GIVEN TEXT
The radical feminists' agenda has revolutionary, not reformist, goals. This agenda demeans the role of women past and present and seeks to restructure society. Rather than liberating women by providing them equal opportunity to develop to the fullest their God-given talents, abilities and potential, this agenda, in fact, leads to women being demeaned, their lives destroyed and their spirits enslaved. Specifically, we reject the following aspects of radical feminism...
We are especially concerned about the effects on women of contemporary cultural trends. We decry the erroneous thinking about human nature, sin and utopian expectations of society that have produced a pervasive sense of emptiness. The notion of women's autonomy - including absolute control over our own bodies - leaves us with an unrealistic sense of human power and an exaggerated sense of independence from the consequences of our attitudes and actions. The denial of the transcendent God who orders the universe and directs our lives leaves us with societal chaos and the absence of any objective standard of meaning. Most especially, it is the authority of the one true God, in whose image male and female are made, that insures the dignity and equality of women and men.

DATA SECTION
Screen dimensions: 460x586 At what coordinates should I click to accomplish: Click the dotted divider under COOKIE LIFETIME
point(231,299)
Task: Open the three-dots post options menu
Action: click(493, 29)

CHECK YOUR UNDERSTANDING
**A.** Reproduce the passage on radical feminism word for word from "We are especially" to "women and men.".
**B.** Summarize the passage on radical feminism in two sentences.
**C.** According to the passage on radical feminism, what does the agenda lead to for women? Name every result given.

SOLUTIONS BELOW
**A.**
We are especially concerned about the effects on women of contemporary cultural trends. We decry the erroneous thinking about human nature, sin and utopian expectations of society that have produced a pervasive sense of emptiness. The notion of women's autonomy - including absolute control over our own bodies - leaves us with an unrealistic sense of human power and an exaggerated sense of independence from the consequences of our attitudes and actions. The denial of the transcendent God who orders the universe and directs our lives leaves us with societal chaos and the absence of any objective standard of meaning. Most especially, it is the authority of the one true God, in whose image male and female are made, that insures the dignity and equality of women and men.

**B.** The passage holds that the radical feminist agenda aims at revolutionary change and the restructuring of society, and that it demeans women rather than liberating them. It also objects to contemporary cultural trends such as the notion of women's autonomy and the denial of a transcendent God, and it holds that the authority of the one true God insures the dignity and equality of women and men.

**C.**
- Women being demeaned
- Their lives destroyed
- Their spirits enslaved